• **AVAILABLE RECORDS**

********

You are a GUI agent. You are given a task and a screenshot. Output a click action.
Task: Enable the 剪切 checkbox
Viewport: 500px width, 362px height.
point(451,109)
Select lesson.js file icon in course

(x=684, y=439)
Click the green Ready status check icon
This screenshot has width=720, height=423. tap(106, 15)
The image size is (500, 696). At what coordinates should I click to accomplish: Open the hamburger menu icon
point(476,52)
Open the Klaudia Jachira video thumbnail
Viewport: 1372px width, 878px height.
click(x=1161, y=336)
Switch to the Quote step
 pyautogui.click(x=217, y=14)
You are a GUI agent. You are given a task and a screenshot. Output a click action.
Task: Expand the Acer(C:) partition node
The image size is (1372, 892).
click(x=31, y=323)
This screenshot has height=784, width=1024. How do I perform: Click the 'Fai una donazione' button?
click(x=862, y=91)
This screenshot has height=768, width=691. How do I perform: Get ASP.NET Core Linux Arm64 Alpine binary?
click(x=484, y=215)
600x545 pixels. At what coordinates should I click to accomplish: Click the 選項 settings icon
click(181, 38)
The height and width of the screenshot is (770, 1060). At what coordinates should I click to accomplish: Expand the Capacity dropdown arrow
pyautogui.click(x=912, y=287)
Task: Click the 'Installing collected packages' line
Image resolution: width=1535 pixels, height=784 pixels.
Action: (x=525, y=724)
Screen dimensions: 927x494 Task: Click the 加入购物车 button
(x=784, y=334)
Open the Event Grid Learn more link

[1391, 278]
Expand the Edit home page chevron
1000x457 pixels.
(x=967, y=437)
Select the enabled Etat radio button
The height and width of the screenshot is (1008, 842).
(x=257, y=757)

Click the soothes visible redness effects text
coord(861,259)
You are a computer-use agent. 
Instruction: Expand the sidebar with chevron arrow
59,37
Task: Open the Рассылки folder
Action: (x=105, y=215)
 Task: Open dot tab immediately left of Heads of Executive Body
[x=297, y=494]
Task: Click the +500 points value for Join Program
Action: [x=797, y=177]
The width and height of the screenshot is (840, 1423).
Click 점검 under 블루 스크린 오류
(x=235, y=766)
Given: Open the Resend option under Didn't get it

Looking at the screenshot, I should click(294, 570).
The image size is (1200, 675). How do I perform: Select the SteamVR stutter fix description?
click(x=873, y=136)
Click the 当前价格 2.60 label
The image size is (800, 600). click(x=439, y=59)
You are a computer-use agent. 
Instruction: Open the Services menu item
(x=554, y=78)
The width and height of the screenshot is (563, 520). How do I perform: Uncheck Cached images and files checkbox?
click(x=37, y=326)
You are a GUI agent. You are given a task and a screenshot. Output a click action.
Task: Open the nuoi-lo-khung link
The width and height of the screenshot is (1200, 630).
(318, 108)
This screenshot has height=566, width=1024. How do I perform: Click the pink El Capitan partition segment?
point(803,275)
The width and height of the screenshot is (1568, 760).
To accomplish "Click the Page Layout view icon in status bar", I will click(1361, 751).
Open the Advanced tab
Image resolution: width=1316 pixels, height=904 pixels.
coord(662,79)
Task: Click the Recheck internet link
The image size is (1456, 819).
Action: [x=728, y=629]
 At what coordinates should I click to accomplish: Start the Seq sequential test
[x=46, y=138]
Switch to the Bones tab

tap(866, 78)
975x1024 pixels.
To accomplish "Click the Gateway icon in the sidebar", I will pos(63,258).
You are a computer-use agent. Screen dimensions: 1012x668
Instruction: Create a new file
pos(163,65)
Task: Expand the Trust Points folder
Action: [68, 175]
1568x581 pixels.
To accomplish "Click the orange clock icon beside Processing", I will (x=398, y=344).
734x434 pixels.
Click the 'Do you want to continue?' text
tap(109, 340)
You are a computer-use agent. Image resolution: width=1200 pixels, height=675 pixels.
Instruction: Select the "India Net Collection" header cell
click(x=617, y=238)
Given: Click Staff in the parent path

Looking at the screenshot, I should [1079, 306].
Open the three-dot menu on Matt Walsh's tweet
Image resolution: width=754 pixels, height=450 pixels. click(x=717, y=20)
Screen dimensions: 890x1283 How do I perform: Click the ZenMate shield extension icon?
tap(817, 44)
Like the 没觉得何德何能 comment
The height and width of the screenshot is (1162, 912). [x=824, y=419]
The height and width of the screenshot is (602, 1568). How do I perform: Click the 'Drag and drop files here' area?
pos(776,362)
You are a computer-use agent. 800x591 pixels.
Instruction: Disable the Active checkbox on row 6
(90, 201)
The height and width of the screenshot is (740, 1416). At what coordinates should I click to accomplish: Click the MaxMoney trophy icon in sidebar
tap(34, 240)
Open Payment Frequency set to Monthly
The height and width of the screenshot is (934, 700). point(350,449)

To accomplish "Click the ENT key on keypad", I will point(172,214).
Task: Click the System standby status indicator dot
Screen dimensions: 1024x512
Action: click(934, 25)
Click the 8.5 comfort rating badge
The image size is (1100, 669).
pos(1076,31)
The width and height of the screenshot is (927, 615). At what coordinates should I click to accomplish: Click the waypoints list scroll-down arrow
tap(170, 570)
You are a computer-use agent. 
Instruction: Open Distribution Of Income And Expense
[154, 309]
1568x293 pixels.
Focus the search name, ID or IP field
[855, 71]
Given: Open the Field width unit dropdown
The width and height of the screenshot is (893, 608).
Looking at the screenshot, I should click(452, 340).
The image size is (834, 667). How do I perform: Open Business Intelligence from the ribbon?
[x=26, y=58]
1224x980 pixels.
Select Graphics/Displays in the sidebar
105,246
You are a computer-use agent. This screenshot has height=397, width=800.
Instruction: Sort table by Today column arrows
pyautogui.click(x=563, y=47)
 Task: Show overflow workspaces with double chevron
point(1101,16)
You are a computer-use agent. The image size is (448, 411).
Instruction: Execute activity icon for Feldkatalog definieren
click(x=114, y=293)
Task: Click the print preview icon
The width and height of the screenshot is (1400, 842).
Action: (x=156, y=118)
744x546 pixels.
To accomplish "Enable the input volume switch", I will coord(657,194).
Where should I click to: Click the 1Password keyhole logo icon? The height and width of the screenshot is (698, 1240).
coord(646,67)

********

• **TASK TO COMPLETE**
Go through the material above line by line and tally each one holding "will"; give the tally and nothing else.

• **EXERCISE OUTPUT**
5